## Task
Copy out every line of the data below word for word, with nothing changed, added or left out.

━━━ Stored records

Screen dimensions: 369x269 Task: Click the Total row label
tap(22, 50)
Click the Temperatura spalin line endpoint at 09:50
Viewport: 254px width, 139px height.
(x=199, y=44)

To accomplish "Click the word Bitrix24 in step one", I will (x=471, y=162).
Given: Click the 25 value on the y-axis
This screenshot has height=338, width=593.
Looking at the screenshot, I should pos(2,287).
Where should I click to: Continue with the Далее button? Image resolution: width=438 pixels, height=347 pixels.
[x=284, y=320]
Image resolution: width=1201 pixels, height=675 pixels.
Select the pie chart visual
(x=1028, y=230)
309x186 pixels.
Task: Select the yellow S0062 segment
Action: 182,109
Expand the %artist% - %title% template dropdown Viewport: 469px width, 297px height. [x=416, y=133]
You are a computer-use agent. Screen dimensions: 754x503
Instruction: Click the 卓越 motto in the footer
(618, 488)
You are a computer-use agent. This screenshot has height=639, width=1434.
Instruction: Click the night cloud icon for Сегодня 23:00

━━━━━━

## Complete answer
Screen dimensions: 369x269 Task: Click the Total row label
tap(22, 50)
Click the Temperatura spalin line endpoint at 09:50
Viewport: 254px width, 139px height.
(x=199, y=44)

To accomplish "Click the word Bitrix24 in step one", I will (x=471, y=162).
Given: Click the 25 value on the y-axis
This screenshot has height=338, width=593.
Looking at the screenshot, I should pos(2,287).
Where should I click to: Continue with the Далее button? Image resolution: width=438 pixels, height=347 pixels.
[x=284, y=320]
Image resolution: width=1201 pixels, height=675 pixels.
Select the pie chart visual
(x=1028, y=230)
309x186 pixels.
Task: Select the yellow S0062 segment
Action: 182,109
Expand the %artist% - %title% template dropdown Viewport: 469px width, 297px height. [x=416, y=133]
You are a computer-use agent. Screen dimensions: 754x503
Instruction: Click the 卓越 motto in the footer
(618, 488)
You are a computer-use agent. This screenshot has height=639, width=1434.
Instruction: Click the night cloud icon for Сегодня 23:00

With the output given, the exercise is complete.